O ponto mais obscuro diz respeito às terras. As Farc dizem possuir 240 mil hectares, mas a Procuradoria exige a identificação delas com número de registro. Ao que Enrique Santiago, assessor jurídico da ex-guerrilha, responde: "As terras que as Farc ocuparam não podiam estar matriculadas porque sua ocupação foi por domínio territorial, e a guerrilha não podia matriculá-las como pessoa jurídica, por serem uma organização fora da lei."

Martínez reclamou, também, que a lista não especifica a localização das mesmas. A ex-guerrilha se prontificou a sobrevoar o país com autoridades para indicar os lugares em questão.
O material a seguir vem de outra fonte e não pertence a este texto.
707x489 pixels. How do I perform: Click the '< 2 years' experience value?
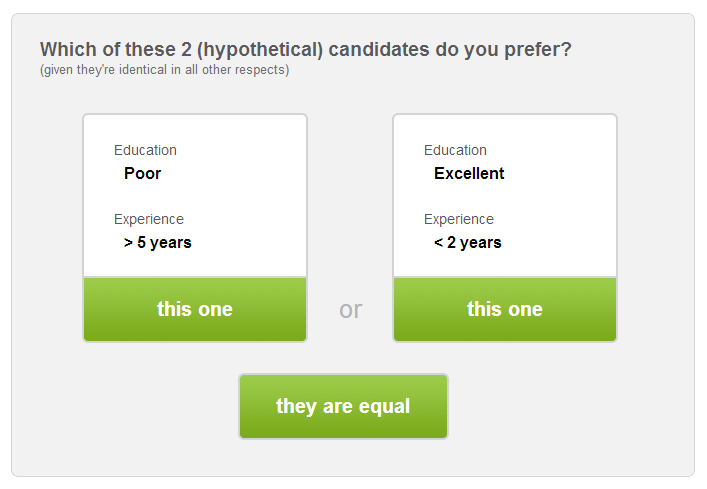click(468, 242)
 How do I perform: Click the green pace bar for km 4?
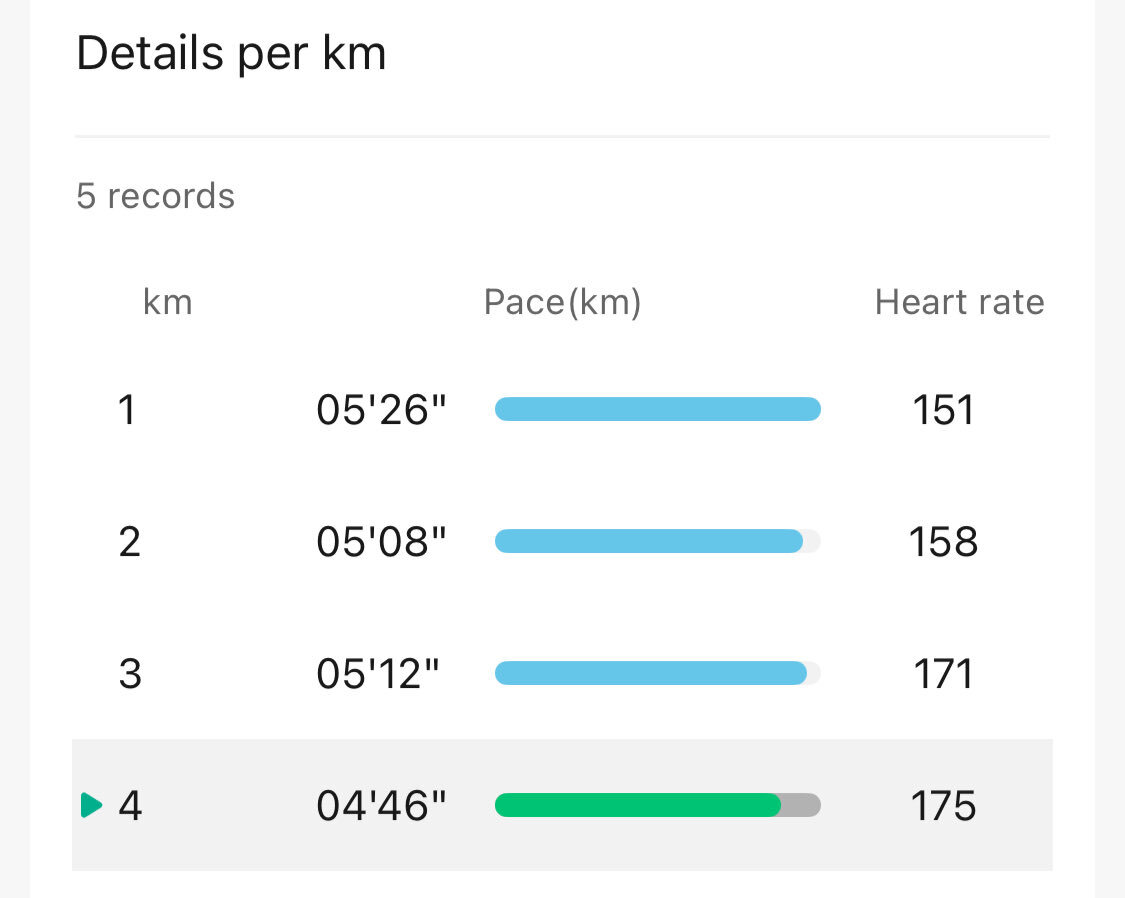(637, 805)
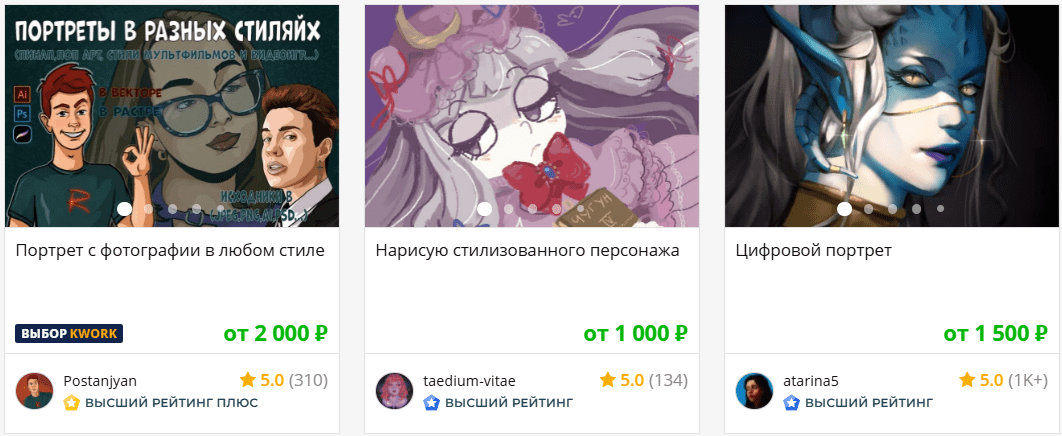
Task: Open seller name Postanjyan
Action: point(100,381)
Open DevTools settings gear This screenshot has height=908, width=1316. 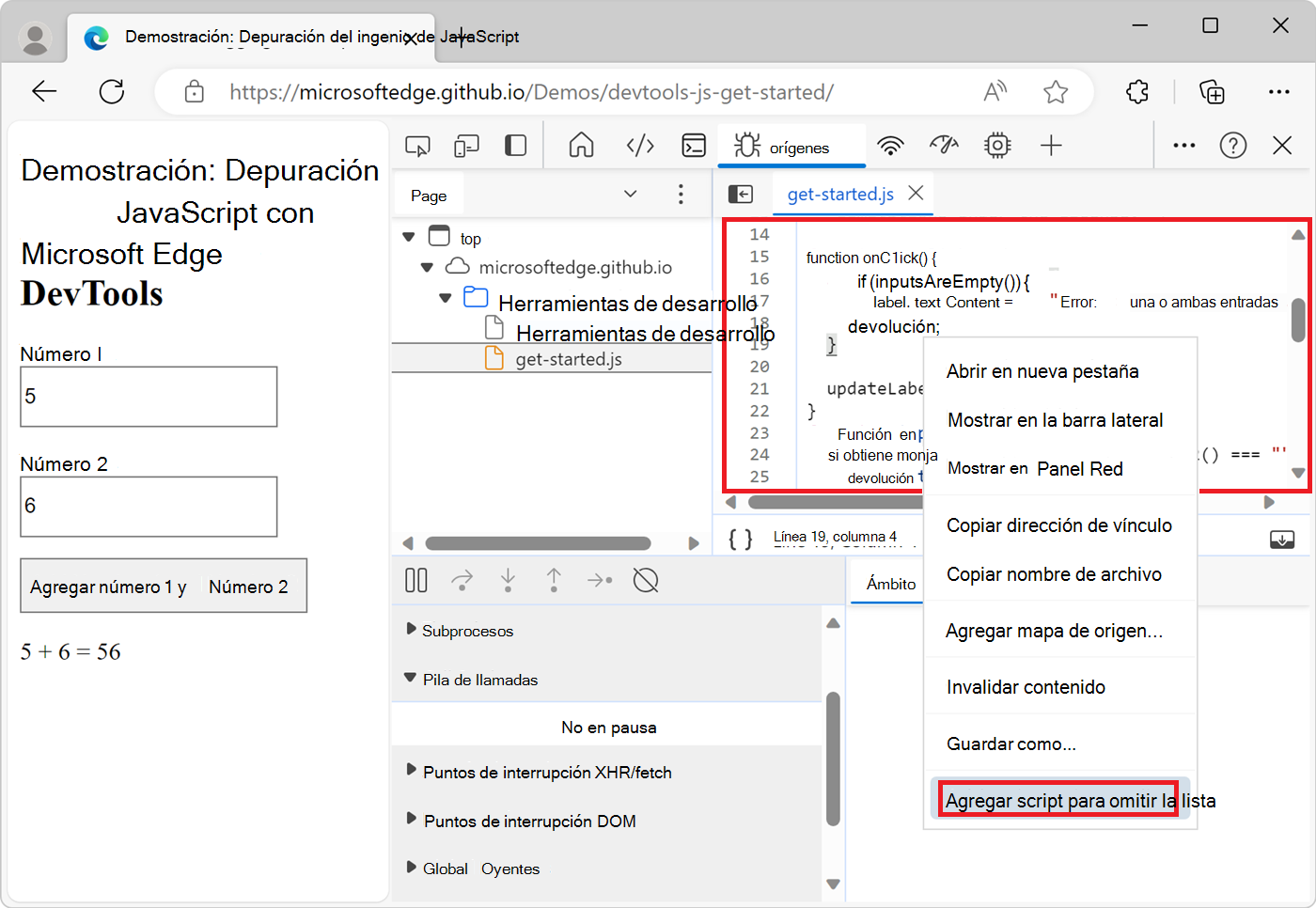(x=997, y=146)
A Procuradoria também diz que o relatório não menciona fazendas e empresas das quais tem evidências de que pertencem a laranjas.

Para tentar resolver o problema, o presidente Juan Manuel Santos emitiu um decreto para criar uma comissão que revise a lista de bens.

Já o líder da oposição, Álvaro Uribe, disse que "os descumprimentos das Farc vêm sendo repetidos por culpa do presidente, que lhes dá muitos benefícios". Para o ex-presidente, as Farc "estão escondendo sua fortuna e não se importam porque o governo não reage".

"Também tinham que ter entregado todas as armas e não o fizeram. Tinham que entregar todas as crianças e não o fizeram. Como o governo não pune, eles seguirão desobedecendo", disse em discurso nesta semana.

De fato, segundo o tratado de paz, as Farc ainda precisam apresentar o relatório completo dos menores de idade que ainda não foram liberados, assim como informar a localização das fossas com armas que ainda não foram entregues à ONU.